[Stored data entries]
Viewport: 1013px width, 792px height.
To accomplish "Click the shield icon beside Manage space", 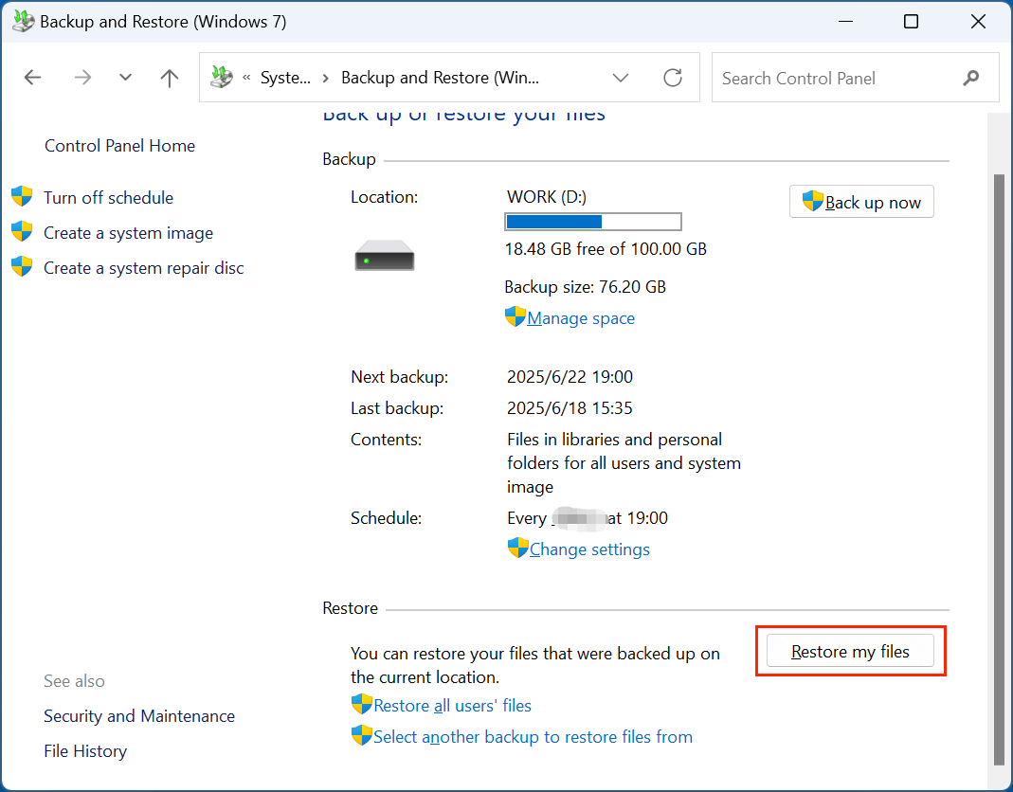I will pyautogui.click(x=516, y=316).
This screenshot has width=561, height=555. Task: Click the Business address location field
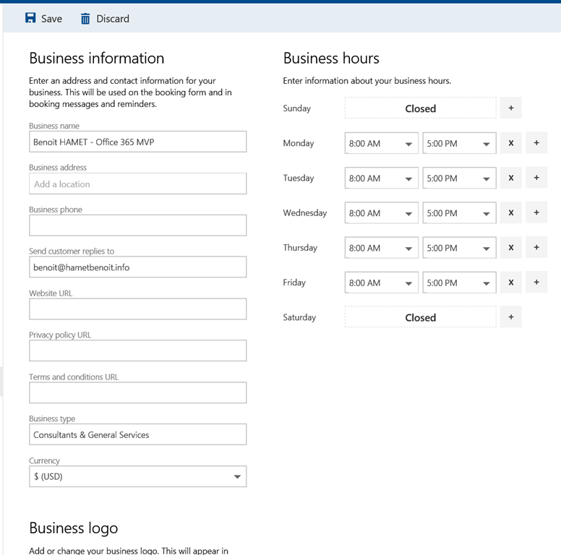[137, 184]
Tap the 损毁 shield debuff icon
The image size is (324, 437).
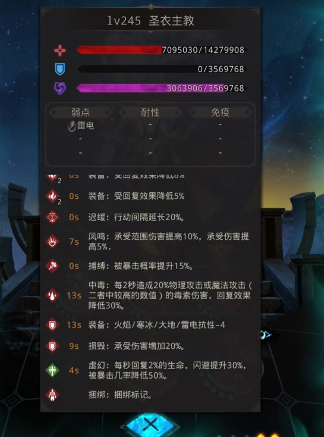pos(52,346)
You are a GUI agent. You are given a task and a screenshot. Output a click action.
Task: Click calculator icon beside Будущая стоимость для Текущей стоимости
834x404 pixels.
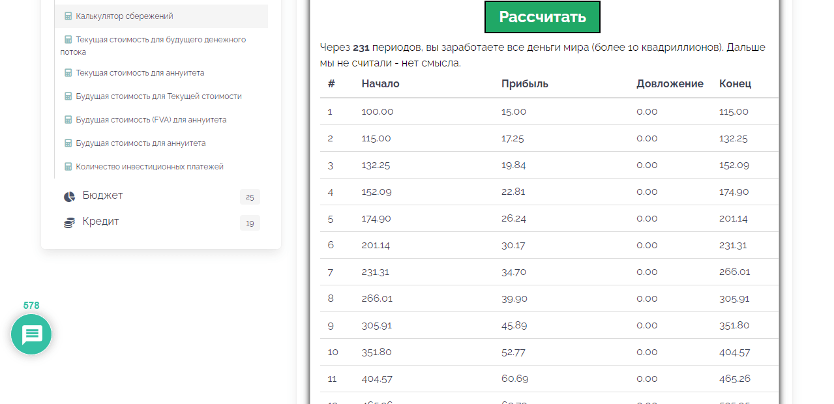pyautogui.click(x=67, y=96)
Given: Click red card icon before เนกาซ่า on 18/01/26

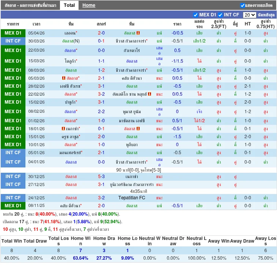Looking at the screenshot, I should click(x=63, y=129).
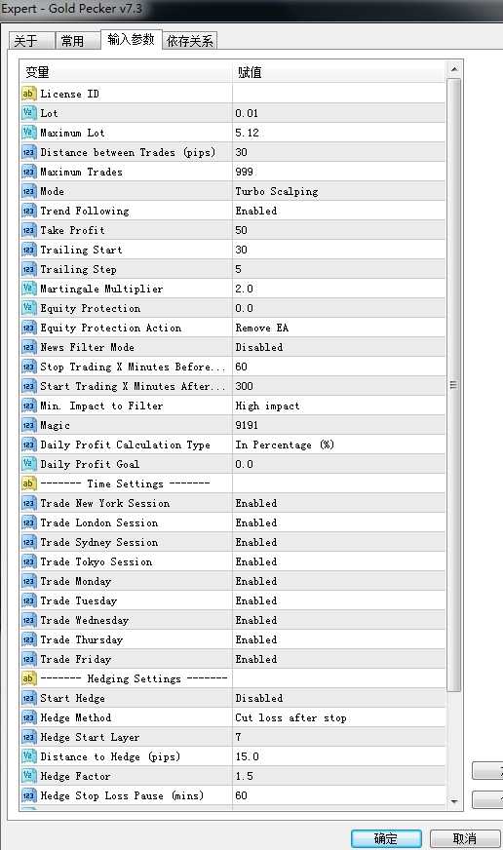Click the parameter list scrollbar down arrow
This screenshot has width=503, height=850.
point(454,801)
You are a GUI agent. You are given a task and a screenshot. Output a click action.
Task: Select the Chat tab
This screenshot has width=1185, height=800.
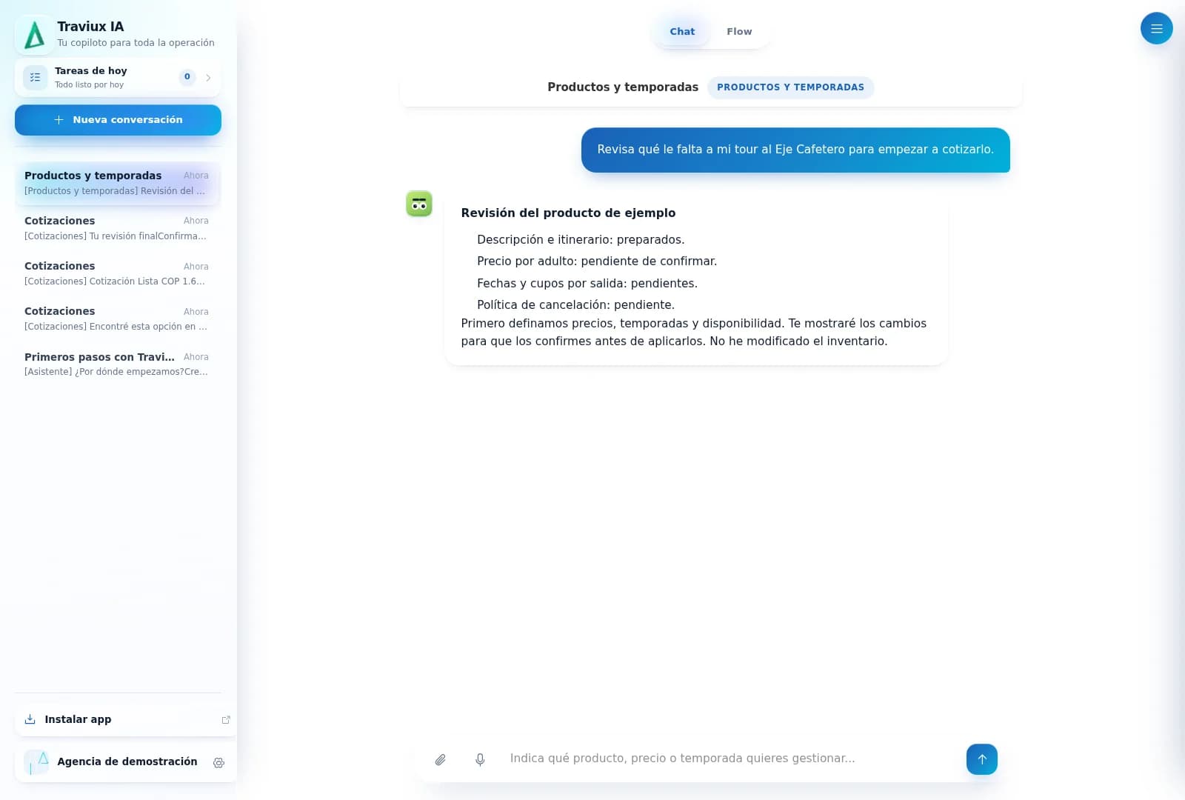(x=682, y=32)
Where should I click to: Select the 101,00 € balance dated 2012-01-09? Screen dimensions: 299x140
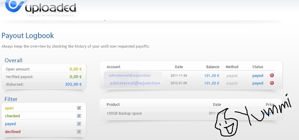tap(212, 83)
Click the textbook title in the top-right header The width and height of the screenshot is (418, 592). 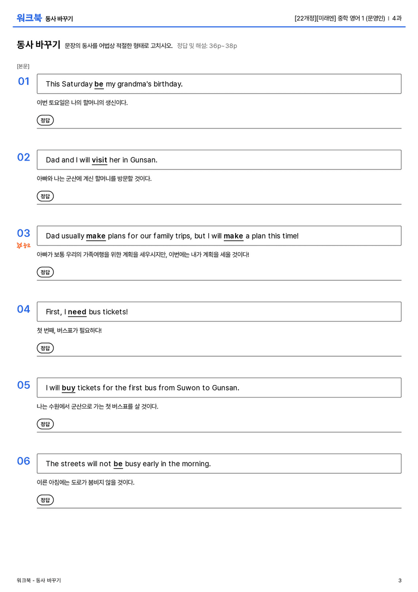tap(340, 18)
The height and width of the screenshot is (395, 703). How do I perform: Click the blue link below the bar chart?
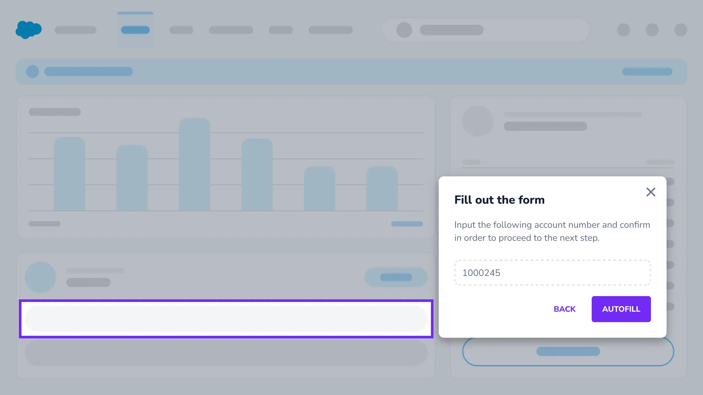[x=407, y=224]
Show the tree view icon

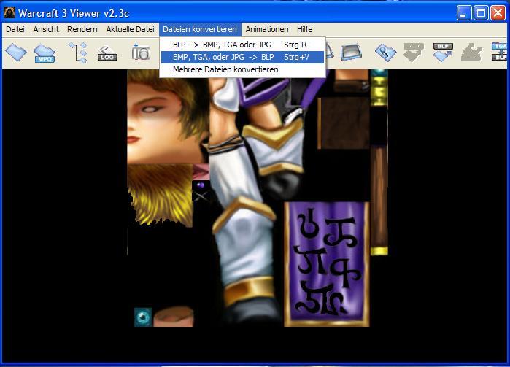[78, 53]
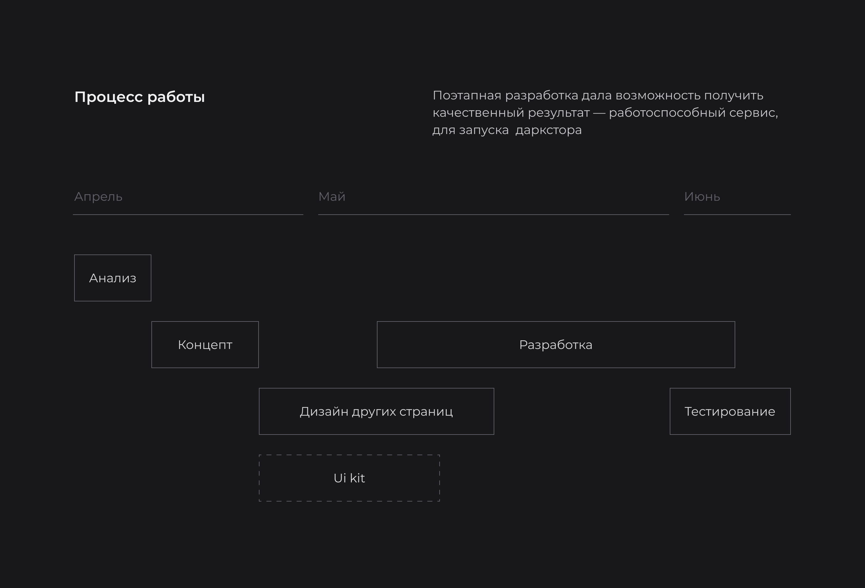Screen dimensions: 865x588
Task: Select the Май month label
Action: point(332,196)
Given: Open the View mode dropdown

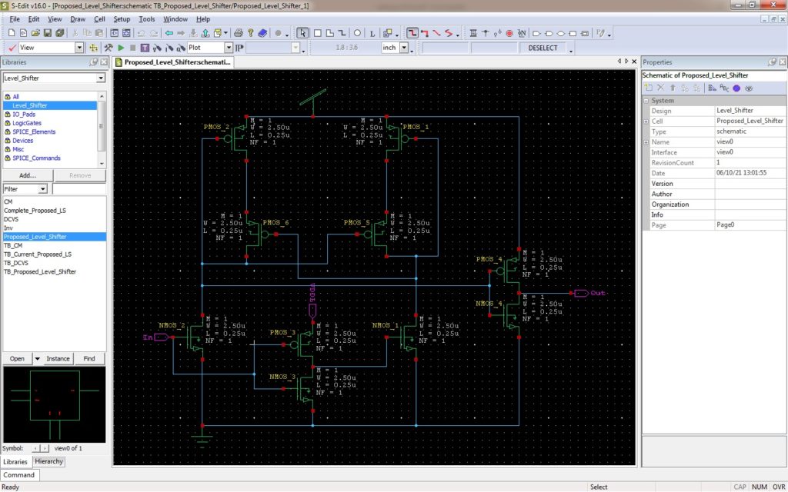Looking at the screenshot, I should click(80, 48).
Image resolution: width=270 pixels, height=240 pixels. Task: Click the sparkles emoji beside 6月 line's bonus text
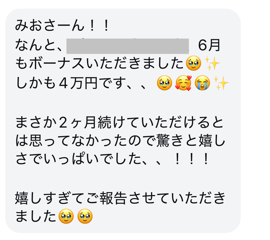[212, 64]
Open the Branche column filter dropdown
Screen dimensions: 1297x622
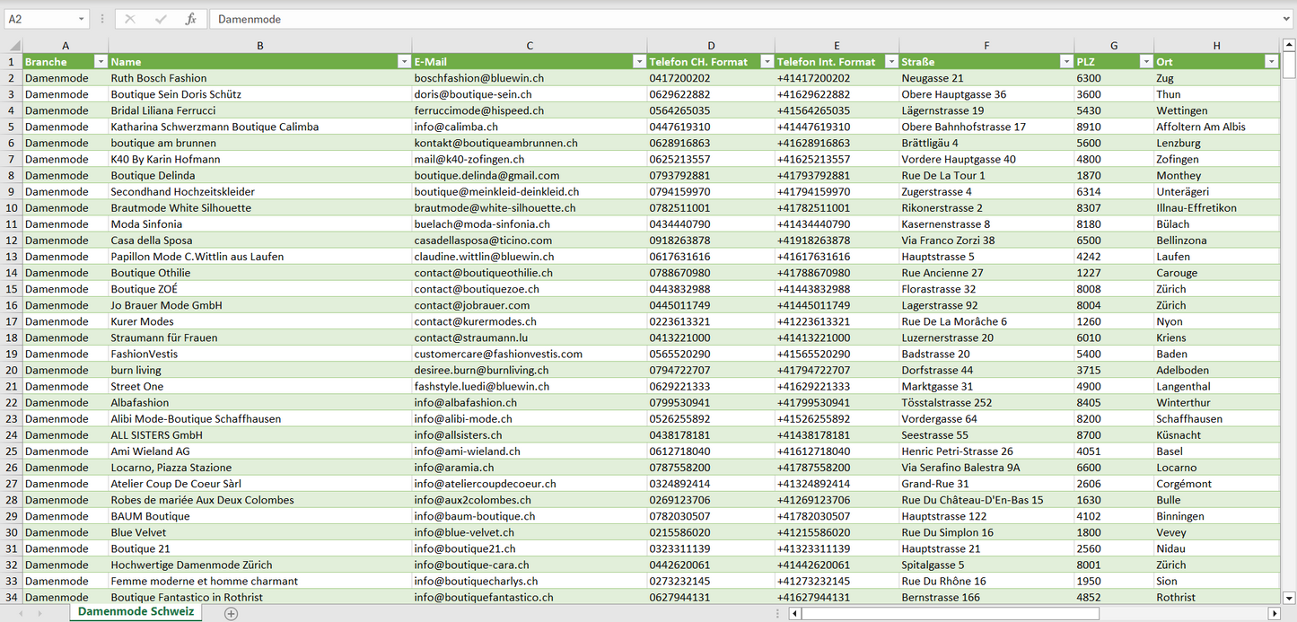tap(100, 62)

- Exercise -
Beginning with the line that contains "Show the tree view icon", repeat every remaining line of the data exactly, the last line included, and omit pictures.

- Exercise response -
Show the tree view icon

[78, 53]
Screen dimensions: 865x588
Task: Select the Май month label
Action: point(332,196)
Given: Open the View mode dropdown

Looking at the screenshot, I should click(80, 48).
Image resolution: width=270 pixels, height=240 pixels. Task: Click the sparkles emoji beside 6月 line's bonus text
[212, 64]
Open the Branche column filter dropdown
Screen dimensions: 1297x622
tap(100, 62)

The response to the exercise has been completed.